** ASSIGNMENT **
Images do not belong in the copy. Set down all the entries exactly.

** RECORD EXCERPTS **

━━━

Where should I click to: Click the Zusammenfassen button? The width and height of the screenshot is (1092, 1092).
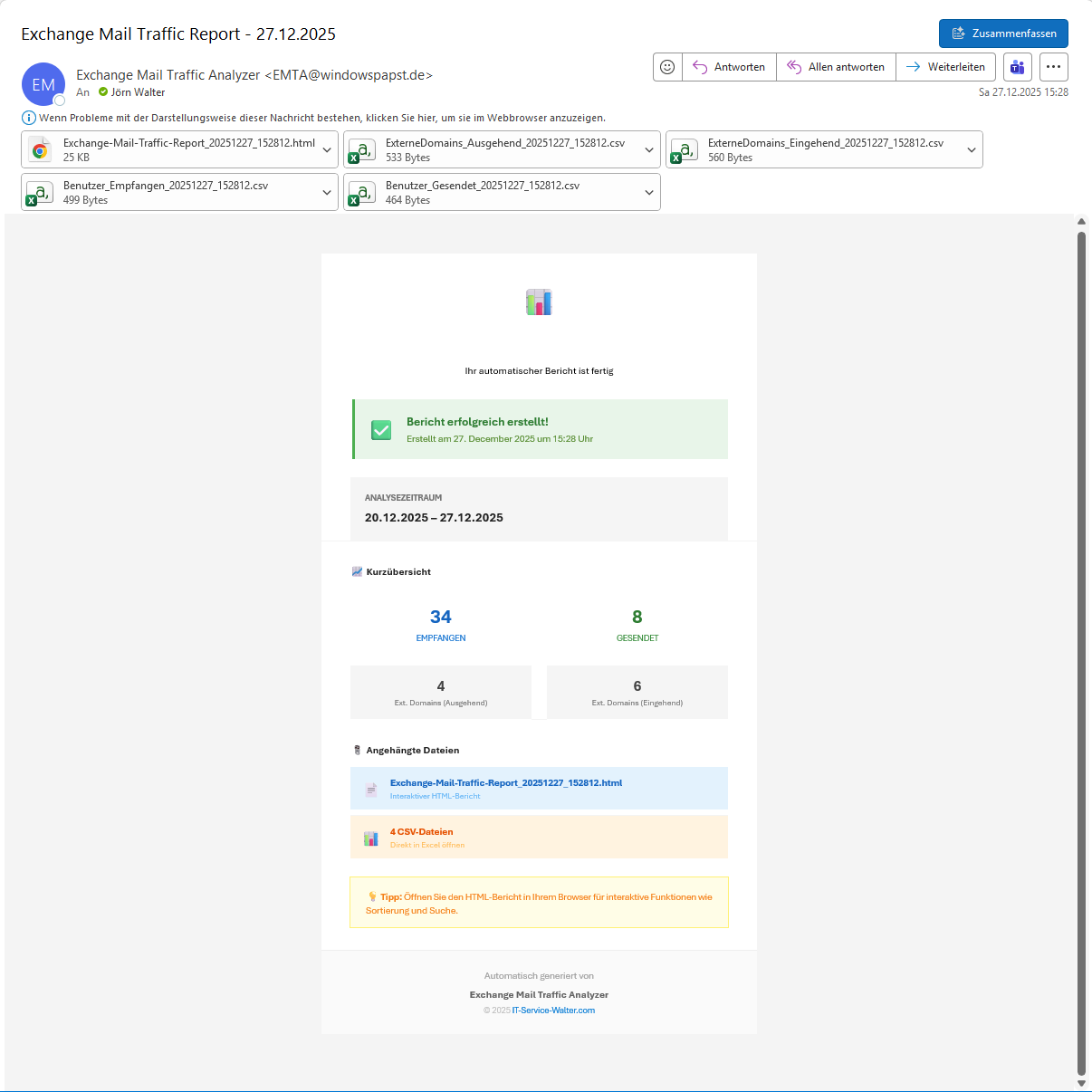[1003, 34]
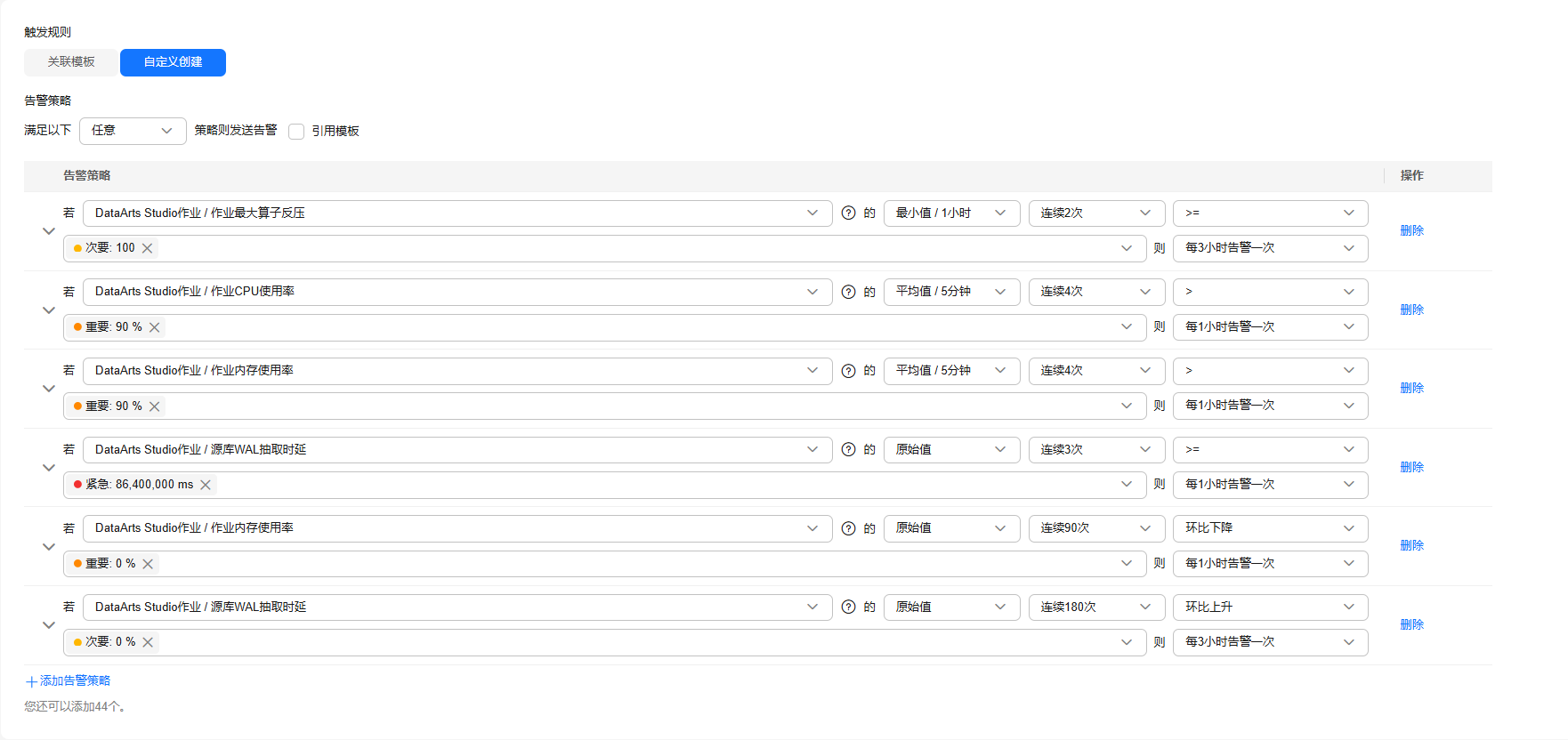Remove the 次要: 0 % threshold tag
The image size is (1568, 740).
point(148,642)
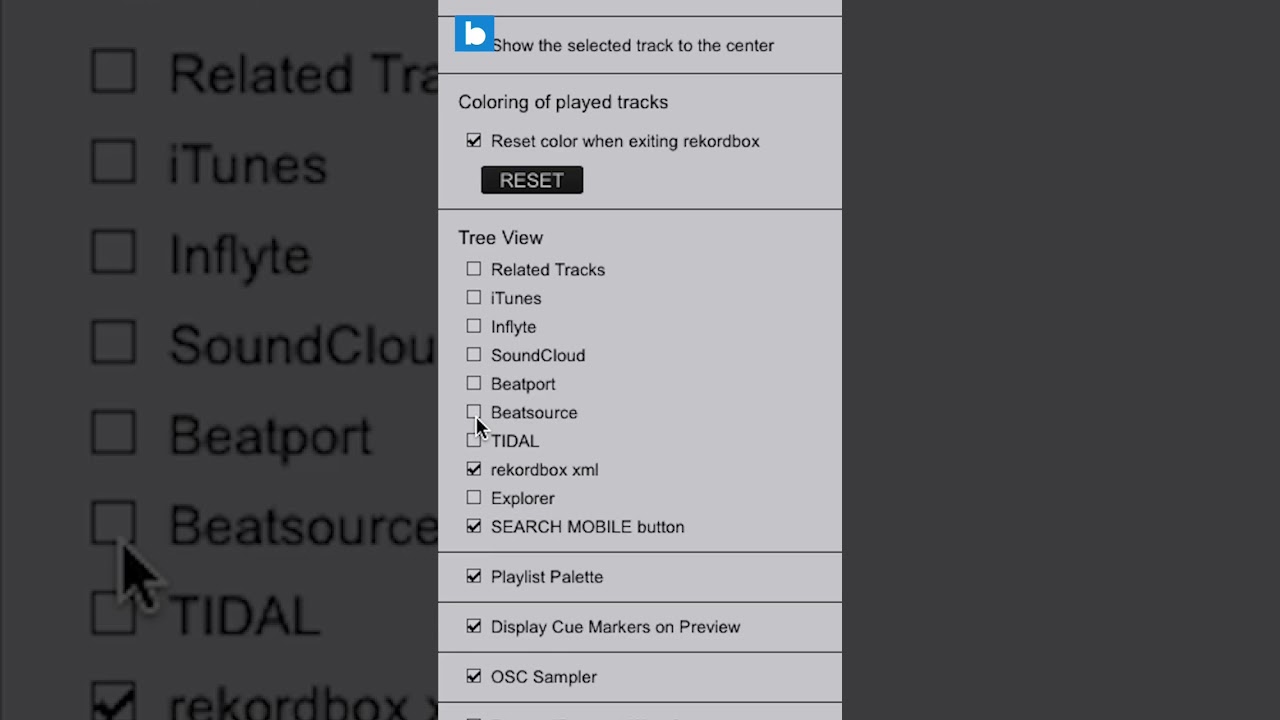
Task: Toggle the Beatsource checkbox
Action: pyautogui.click(x=474, y=412)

━━━

** RESULT OF THE TASK **
Where should I click to: Click the Zusammenfassen button? The width and height of the screenshot is (1092, 1092).
[1003, 34]
Remove the 次要: 0 % threshold tag
The image size is (1568, 740).
point(148,642)
Task: Toggle the Beatsource checkbox
Action: pyautogui.click(x=474, y=412)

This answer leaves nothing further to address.